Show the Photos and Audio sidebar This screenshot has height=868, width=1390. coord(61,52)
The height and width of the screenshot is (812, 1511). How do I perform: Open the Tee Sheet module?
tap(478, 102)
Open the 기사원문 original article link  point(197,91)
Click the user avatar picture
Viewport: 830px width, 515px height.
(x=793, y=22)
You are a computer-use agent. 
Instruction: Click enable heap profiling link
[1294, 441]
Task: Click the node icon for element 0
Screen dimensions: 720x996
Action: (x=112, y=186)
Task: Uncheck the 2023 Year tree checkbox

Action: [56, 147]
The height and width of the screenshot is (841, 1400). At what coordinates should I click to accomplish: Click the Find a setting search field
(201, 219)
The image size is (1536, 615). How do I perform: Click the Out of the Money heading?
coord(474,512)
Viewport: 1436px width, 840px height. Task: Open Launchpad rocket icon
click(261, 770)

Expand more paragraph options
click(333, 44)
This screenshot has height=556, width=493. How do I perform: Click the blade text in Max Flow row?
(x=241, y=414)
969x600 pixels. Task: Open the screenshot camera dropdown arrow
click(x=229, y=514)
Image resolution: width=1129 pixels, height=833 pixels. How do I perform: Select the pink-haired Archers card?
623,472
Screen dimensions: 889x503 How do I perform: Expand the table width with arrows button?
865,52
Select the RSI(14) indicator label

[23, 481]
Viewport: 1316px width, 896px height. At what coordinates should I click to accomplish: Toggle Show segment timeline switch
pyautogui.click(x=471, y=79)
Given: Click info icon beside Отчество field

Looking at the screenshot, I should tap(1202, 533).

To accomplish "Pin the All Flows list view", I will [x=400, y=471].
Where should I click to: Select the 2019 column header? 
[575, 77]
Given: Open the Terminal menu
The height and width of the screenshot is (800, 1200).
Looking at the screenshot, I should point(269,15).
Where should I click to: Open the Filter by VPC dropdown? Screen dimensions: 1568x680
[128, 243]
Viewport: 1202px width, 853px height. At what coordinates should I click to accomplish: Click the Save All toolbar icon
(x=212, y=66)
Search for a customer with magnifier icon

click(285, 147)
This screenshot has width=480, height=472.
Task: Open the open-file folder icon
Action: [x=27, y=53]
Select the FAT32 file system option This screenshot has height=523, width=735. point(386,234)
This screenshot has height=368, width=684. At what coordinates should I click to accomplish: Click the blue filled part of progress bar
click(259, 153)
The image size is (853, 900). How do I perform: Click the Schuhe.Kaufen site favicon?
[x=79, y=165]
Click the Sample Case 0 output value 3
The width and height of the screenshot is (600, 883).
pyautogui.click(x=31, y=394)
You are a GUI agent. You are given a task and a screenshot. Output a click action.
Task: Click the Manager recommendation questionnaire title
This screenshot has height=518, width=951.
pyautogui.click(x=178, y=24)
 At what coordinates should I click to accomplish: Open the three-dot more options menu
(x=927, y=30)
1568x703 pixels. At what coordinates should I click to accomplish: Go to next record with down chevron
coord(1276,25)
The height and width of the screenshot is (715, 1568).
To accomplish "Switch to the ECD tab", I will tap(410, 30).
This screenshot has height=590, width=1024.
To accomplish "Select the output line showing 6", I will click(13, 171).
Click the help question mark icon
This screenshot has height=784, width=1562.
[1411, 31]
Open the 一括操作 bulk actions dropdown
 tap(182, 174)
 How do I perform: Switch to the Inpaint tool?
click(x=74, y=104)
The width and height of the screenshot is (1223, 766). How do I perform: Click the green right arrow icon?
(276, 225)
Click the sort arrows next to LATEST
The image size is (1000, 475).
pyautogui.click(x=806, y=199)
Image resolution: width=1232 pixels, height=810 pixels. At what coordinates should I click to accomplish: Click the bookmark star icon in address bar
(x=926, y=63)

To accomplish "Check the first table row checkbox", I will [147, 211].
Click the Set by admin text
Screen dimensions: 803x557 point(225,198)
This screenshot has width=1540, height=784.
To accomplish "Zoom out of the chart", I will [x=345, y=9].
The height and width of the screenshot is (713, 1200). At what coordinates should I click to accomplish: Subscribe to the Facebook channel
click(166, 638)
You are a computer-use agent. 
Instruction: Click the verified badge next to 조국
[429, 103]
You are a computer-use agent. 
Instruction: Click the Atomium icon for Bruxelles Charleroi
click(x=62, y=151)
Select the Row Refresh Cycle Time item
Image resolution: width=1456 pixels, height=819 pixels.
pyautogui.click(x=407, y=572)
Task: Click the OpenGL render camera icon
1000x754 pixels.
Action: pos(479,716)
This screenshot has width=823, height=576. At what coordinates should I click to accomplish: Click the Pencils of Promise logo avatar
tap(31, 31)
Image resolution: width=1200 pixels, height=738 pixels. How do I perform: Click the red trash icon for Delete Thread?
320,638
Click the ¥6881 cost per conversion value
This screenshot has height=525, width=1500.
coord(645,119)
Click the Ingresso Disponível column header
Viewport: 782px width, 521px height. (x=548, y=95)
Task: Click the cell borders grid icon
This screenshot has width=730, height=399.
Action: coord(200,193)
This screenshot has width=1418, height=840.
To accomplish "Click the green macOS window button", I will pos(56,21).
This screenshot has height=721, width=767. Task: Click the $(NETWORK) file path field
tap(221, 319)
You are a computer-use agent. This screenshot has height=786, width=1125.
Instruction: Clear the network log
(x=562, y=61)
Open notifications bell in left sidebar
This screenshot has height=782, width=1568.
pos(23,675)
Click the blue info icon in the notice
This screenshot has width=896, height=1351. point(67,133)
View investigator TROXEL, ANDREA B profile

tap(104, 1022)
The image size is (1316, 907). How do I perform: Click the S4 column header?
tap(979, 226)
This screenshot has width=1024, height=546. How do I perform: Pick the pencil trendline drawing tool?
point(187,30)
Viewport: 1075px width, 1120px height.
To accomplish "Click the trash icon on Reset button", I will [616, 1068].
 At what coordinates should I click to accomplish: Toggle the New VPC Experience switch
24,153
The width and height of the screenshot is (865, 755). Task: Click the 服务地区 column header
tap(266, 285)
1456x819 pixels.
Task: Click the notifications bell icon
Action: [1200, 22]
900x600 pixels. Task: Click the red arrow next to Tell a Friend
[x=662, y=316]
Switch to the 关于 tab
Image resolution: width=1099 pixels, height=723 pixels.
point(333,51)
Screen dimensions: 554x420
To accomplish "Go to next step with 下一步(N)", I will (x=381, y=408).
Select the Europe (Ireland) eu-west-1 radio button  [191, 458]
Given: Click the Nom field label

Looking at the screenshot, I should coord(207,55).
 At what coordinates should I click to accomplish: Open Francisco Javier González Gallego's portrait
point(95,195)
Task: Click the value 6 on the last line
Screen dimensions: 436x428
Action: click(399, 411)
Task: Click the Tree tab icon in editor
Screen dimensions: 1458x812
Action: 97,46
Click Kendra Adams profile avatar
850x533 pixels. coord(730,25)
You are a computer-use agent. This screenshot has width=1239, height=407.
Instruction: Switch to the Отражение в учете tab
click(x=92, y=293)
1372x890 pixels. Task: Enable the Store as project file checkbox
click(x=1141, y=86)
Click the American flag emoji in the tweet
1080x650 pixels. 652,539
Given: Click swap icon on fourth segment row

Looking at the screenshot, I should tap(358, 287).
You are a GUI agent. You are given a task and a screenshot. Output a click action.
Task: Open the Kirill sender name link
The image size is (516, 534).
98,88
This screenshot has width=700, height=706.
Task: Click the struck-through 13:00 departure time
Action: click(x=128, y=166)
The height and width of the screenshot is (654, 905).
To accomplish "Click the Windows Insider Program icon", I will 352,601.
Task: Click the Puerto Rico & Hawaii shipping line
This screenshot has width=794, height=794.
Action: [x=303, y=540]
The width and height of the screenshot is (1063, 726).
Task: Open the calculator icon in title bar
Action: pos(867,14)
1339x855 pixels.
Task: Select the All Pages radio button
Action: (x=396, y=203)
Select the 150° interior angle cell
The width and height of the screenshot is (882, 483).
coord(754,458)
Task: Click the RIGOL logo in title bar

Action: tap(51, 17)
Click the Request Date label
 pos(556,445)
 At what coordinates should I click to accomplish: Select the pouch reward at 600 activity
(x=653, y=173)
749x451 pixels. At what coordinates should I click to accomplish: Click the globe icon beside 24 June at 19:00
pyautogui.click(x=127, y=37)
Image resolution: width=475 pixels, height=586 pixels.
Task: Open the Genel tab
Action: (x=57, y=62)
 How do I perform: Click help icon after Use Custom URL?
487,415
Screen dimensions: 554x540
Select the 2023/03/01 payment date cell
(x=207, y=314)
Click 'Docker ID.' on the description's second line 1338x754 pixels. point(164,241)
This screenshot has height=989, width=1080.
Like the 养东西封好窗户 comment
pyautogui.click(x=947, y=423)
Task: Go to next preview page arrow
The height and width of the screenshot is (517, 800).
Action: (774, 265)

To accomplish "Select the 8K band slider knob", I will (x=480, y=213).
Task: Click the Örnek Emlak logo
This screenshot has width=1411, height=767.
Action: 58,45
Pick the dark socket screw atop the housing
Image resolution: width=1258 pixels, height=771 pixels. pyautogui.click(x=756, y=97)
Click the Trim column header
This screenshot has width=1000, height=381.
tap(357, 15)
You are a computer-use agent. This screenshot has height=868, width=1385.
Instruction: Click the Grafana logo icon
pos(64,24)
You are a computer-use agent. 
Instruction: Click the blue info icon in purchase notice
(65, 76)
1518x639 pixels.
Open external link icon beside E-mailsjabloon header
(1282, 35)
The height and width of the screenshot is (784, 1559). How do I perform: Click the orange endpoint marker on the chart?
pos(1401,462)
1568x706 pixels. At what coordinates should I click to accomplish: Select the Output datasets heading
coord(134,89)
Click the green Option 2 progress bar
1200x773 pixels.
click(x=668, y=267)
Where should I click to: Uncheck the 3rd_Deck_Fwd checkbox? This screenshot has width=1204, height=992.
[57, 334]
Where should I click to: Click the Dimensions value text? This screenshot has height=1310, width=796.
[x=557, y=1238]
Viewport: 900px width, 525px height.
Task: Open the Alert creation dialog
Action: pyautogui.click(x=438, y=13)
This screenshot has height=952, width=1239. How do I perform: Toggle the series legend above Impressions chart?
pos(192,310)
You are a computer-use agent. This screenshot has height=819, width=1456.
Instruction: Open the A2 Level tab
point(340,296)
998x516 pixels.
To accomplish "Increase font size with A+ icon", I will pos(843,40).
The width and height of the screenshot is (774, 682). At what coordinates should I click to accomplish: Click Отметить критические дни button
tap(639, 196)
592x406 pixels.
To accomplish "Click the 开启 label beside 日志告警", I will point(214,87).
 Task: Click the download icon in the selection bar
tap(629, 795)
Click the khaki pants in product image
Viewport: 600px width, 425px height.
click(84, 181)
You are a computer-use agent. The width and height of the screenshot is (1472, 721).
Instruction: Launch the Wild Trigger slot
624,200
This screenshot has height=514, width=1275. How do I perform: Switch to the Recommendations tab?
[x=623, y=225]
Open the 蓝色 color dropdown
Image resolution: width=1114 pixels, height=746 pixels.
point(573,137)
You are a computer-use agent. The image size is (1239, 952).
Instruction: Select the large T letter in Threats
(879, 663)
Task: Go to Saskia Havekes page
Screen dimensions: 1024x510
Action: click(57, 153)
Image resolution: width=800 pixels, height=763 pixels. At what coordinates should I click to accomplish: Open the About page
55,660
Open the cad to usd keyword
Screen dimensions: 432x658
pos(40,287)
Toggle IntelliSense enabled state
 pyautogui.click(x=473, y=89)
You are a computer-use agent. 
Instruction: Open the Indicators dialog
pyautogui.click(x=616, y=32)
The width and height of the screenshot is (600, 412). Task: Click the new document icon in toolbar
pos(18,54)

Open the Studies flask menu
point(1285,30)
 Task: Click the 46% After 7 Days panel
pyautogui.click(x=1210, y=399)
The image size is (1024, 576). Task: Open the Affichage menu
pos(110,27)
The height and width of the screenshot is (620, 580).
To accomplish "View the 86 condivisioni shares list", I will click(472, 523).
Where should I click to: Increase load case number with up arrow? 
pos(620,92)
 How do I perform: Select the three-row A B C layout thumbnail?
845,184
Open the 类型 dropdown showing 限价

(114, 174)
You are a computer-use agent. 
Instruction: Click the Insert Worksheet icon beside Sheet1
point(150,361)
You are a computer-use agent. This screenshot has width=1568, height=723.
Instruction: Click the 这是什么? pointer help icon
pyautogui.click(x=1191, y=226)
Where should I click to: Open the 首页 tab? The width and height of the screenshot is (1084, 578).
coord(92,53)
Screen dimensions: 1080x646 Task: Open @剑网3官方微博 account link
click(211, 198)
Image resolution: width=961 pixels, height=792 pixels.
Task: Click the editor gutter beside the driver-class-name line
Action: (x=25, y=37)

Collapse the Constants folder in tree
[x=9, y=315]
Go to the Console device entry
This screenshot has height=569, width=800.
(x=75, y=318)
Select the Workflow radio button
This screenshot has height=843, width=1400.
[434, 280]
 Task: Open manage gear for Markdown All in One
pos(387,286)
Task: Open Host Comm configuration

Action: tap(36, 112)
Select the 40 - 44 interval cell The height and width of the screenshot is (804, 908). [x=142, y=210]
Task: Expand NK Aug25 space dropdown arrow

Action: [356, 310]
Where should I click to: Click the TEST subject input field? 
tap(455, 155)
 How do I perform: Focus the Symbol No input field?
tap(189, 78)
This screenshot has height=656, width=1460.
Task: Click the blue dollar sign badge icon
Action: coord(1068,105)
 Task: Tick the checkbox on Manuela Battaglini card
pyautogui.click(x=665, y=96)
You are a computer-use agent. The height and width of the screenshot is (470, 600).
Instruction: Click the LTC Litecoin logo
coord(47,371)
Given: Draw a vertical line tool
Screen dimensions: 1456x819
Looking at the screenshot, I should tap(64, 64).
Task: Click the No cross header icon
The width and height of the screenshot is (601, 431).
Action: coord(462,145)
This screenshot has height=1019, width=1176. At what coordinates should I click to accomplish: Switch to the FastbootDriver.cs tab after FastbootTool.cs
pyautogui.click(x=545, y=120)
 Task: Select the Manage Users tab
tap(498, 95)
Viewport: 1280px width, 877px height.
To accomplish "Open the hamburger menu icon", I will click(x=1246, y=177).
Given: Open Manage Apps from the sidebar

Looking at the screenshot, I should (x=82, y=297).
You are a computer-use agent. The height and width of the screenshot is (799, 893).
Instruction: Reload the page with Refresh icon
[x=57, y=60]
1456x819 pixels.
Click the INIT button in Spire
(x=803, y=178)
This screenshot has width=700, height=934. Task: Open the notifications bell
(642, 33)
__________
WHAT YOU HAVE TO DO:
Give the lines of the listing starting at the line that contains "The width and height of the screenshot is (600, 412)." and ending at the line that contains "will click(472, 523)." as a JSON list of strings, one string per line, with blank lines left out.

TASK ANSWER:
[
  "The width and height of the screenshot is (600, 412). Task: Click the new document icon in toolbar",
  "pos(18,54)",
  "Open the Studies flask menu",
  "point(1285,30)",
  " Task: Click the 46% After 7 Days panel",
  "pyautogui.click(x=1210, y=399)",
  "The image size is (1024, 576). Task: Open the Affichage menu",
  "pos(110,27)",
  "The height and width of the screenshot is (620, 580).",
  "To accomplish \"View the 86 condivisioni shares list\", I will click(472, 523)."
]